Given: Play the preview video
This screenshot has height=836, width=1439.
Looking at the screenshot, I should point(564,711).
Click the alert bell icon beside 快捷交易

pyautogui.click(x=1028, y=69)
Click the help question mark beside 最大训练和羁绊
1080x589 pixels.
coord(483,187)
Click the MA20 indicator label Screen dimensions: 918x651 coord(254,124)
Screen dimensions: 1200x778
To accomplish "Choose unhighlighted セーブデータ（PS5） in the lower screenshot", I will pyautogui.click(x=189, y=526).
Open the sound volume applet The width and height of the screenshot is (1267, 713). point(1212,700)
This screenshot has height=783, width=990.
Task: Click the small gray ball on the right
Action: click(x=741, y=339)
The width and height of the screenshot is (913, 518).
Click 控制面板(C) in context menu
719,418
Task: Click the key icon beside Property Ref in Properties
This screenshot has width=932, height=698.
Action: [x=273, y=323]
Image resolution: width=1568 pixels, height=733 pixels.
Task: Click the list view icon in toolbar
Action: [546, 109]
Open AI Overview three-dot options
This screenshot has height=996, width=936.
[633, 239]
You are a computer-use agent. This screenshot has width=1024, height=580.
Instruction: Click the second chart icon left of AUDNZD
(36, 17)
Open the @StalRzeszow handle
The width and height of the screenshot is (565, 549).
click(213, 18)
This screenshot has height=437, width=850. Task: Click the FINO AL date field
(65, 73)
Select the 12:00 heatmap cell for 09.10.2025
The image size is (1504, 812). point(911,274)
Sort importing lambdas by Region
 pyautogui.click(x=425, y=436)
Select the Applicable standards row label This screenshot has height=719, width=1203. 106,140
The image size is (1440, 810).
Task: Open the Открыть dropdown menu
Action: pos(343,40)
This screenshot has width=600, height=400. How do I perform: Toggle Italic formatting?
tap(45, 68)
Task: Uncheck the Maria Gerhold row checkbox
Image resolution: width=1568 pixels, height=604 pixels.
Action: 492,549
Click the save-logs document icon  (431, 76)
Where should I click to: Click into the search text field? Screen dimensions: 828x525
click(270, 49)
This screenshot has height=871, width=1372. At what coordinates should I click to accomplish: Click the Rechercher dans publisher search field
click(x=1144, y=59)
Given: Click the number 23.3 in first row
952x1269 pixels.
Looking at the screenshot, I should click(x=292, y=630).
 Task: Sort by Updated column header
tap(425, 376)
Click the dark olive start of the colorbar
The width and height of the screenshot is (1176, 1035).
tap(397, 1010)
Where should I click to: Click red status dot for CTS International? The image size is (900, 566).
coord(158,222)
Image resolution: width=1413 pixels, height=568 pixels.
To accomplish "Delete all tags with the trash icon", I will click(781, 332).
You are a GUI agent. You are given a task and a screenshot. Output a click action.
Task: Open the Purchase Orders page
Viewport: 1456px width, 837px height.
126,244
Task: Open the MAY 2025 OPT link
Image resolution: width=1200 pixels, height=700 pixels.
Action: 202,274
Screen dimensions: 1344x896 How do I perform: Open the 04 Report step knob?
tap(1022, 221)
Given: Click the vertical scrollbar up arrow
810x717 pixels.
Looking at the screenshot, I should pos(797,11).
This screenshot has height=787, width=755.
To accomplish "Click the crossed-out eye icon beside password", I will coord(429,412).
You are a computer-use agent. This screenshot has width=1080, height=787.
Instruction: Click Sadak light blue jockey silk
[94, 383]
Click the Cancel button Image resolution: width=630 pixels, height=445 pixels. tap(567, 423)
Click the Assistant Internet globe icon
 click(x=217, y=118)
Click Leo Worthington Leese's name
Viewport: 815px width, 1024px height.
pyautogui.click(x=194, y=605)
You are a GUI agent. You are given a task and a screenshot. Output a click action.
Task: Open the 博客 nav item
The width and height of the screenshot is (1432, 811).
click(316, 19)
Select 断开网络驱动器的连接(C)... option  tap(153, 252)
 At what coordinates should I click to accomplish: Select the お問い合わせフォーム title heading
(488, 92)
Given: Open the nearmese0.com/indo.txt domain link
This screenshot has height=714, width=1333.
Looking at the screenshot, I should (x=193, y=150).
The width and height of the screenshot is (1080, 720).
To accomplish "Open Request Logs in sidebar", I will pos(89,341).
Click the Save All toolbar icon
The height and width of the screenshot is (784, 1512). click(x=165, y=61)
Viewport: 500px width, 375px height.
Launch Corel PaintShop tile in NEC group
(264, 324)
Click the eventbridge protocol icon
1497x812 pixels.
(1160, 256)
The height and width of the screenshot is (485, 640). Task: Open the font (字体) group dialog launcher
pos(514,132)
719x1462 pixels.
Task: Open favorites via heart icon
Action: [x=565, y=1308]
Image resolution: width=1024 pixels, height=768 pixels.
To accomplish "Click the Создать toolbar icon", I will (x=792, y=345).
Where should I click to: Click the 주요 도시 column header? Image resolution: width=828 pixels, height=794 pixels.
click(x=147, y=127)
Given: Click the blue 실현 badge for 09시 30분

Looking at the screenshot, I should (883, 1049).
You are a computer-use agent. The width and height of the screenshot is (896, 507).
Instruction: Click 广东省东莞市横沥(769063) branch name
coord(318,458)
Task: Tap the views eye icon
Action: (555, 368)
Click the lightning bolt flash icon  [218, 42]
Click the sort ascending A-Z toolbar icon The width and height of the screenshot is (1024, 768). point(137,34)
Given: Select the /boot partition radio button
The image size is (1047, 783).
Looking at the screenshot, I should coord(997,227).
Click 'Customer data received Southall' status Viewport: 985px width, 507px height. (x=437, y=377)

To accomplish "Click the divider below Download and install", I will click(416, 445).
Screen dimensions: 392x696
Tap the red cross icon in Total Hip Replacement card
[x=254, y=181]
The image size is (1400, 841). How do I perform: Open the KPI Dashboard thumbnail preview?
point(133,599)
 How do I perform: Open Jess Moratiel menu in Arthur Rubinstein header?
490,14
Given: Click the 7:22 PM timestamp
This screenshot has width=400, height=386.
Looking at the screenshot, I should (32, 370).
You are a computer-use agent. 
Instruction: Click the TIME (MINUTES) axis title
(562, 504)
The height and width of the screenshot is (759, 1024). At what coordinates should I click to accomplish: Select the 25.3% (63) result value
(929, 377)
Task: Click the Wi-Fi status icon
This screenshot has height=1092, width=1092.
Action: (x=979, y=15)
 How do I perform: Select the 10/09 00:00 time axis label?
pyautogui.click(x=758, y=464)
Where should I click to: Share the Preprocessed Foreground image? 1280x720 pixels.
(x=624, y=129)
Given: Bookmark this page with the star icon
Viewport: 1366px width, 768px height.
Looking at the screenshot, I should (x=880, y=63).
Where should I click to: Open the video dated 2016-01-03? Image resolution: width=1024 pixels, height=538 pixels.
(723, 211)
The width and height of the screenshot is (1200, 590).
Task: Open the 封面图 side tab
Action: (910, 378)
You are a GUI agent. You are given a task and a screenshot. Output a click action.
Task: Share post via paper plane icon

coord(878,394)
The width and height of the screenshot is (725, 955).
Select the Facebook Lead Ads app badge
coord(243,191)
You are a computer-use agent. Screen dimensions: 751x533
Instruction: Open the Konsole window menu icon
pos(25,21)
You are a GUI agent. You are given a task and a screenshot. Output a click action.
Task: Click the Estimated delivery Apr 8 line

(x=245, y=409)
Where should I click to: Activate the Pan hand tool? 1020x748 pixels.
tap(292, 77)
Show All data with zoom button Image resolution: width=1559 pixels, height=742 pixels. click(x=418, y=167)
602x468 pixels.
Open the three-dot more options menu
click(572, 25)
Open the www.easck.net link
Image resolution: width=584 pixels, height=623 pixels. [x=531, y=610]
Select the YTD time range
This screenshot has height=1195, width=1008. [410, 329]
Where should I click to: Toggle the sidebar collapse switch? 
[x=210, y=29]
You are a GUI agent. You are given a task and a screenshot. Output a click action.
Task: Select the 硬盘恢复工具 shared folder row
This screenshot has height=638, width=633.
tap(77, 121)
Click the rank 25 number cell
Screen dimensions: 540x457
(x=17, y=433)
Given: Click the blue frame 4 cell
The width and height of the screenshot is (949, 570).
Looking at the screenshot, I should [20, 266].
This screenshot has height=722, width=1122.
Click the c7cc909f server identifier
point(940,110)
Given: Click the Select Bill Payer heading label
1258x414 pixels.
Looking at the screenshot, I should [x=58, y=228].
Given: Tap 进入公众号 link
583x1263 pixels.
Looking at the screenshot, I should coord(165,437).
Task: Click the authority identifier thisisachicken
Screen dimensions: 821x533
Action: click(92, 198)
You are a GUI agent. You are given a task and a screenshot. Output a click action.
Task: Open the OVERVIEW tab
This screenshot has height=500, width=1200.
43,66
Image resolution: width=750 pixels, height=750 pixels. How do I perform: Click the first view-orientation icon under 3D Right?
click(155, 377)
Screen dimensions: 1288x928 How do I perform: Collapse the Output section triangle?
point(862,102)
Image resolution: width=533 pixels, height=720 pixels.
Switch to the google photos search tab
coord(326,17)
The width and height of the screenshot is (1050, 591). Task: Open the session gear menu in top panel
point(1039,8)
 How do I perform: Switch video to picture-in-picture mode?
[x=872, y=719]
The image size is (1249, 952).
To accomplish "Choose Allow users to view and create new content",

::::

Output only an exact transcription of the lines above from the one with "Task: Select the 硬盘恢复工具 shared folder row" up to and including the one with "Given: Click the blue frame 4 cell".

◆ Response to this task ◆
Task: Select the 硬盘恢复工具 shared folder row
This screenshot has height=638, width=633.
tap(77, 121)
Click the rank 25 number cell
Screen dimensions: 540x457
(x=17, y=433)
Given: Click the blue frame 4 cell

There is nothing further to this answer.